1

I have an SQLite DB in my application which is used to store temporal tasks data (events with "begin" and "end" timestamps). I need to optimize the query of tasks overlapping the given time window (including tasks partially or fully overlapping the window). Note that simple query of all tasks fully fitting in window works pretty fast, but since I need also get partially and fully overlapping tasks it's not exactly what I need. In example below I create table named "tasks" and complex index "tasks_index" by "begin" and "end" columns.

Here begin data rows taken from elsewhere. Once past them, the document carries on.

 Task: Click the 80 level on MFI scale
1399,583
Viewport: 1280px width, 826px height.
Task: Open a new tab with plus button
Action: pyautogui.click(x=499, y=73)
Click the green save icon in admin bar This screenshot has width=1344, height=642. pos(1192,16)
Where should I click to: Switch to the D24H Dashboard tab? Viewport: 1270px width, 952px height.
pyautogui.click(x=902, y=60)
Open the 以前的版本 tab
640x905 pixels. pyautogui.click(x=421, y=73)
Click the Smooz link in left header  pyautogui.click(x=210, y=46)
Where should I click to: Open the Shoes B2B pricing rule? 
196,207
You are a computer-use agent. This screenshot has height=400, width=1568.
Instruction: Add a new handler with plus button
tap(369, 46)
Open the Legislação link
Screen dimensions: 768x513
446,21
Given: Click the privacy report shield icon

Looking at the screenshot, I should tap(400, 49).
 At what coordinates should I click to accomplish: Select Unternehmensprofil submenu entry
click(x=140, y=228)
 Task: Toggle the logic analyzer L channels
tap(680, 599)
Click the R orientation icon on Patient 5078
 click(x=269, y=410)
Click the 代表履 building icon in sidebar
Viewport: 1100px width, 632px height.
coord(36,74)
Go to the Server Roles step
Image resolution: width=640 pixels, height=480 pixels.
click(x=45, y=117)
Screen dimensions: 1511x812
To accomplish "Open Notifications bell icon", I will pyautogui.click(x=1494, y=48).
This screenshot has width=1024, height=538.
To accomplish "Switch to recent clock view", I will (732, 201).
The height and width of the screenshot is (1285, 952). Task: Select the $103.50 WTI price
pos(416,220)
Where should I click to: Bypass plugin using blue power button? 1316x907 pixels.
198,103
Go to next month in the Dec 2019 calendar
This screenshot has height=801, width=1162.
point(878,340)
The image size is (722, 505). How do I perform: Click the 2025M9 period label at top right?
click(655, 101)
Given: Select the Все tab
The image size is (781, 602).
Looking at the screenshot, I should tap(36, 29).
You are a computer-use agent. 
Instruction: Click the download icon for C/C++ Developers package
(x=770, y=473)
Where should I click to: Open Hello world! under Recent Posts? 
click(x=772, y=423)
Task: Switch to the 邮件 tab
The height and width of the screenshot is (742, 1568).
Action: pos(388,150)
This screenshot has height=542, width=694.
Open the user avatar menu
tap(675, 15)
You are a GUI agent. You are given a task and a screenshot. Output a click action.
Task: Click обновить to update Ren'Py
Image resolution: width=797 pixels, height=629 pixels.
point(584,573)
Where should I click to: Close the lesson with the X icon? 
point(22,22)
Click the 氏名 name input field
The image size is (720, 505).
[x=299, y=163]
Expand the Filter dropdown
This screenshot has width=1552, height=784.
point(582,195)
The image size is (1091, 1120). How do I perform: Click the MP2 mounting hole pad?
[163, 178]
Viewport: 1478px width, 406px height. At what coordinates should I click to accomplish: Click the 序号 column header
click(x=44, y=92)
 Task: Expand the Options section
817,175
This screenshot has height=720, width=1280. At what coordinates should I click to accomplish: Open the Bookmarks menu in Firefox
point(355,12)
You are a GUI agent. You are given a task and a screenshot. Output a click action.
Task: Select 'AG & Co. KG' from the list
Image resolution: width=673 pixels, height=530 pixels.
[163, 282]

CREATE TABLE "tasks" ( "id" INTEGER NOT NULL PRIMARY KEY AUTOINCREMENT, "begin" BIGINT NOT NULL, "end" BIGINT NOT NULL )
CREATE INDEX "tasks_index" ON "tasks" ( "begin", "end" )

Tasks table:

----+-------+-------+
 id | begin | end   |
----+-------+-------+
 1  | 2     | 6     |
 2  | 9     | 14    |
 3  | 16    | 22    |
 4  | 24    | 28    |
 5  | 30    | 34    |
 6  | 36    | 42    |
 7  | 44    | 50    |
 8  | 9     | 27    |
 9  | 29    | 42    |
 10 | 4     | 47    |

Tasks on time-line:

   [-------------------10---------------------]
        [--------8--------] [-----9------]
 [-1-]  [--2-] [--3--] [-4-] [-5-] [--6--] [--7--]
----------(++++++++++++++++++++++++++)-------------->
          11                         21          time

Query with time window from 11 to 21:

SELECT id FROM tasks WHERE end > 11 AND begin < 21
Result: { 2, 3, 4, 5, 6, 8, 9, 10 }

NOTE: tasks 3-5 fully fitting in window, tasks 2, 6, 8, 9 partially overlapping with window and task 10 is fully overlapping the window

PROBLEM: I've noticed that when I have large amount of tasks (~7 millions) and query them using small window located close to the right end of timeline the query becomes extremely slow and it works slower as the window comes closer to the right end. Query plan shows that search of "tasks" is using "tasks_index" only partially using just "begin" column, while the rest of the query seems to be performed without using the index and becomes slow when first part of selection returns large set of data.

EXPLAIN QUERY PLAN
SELECT id FROM tasks WHERE end > 11 AND begin < 21
SEARCH TABLE tasks USING INDEX tasks_index (begin<?) - end is not used from index!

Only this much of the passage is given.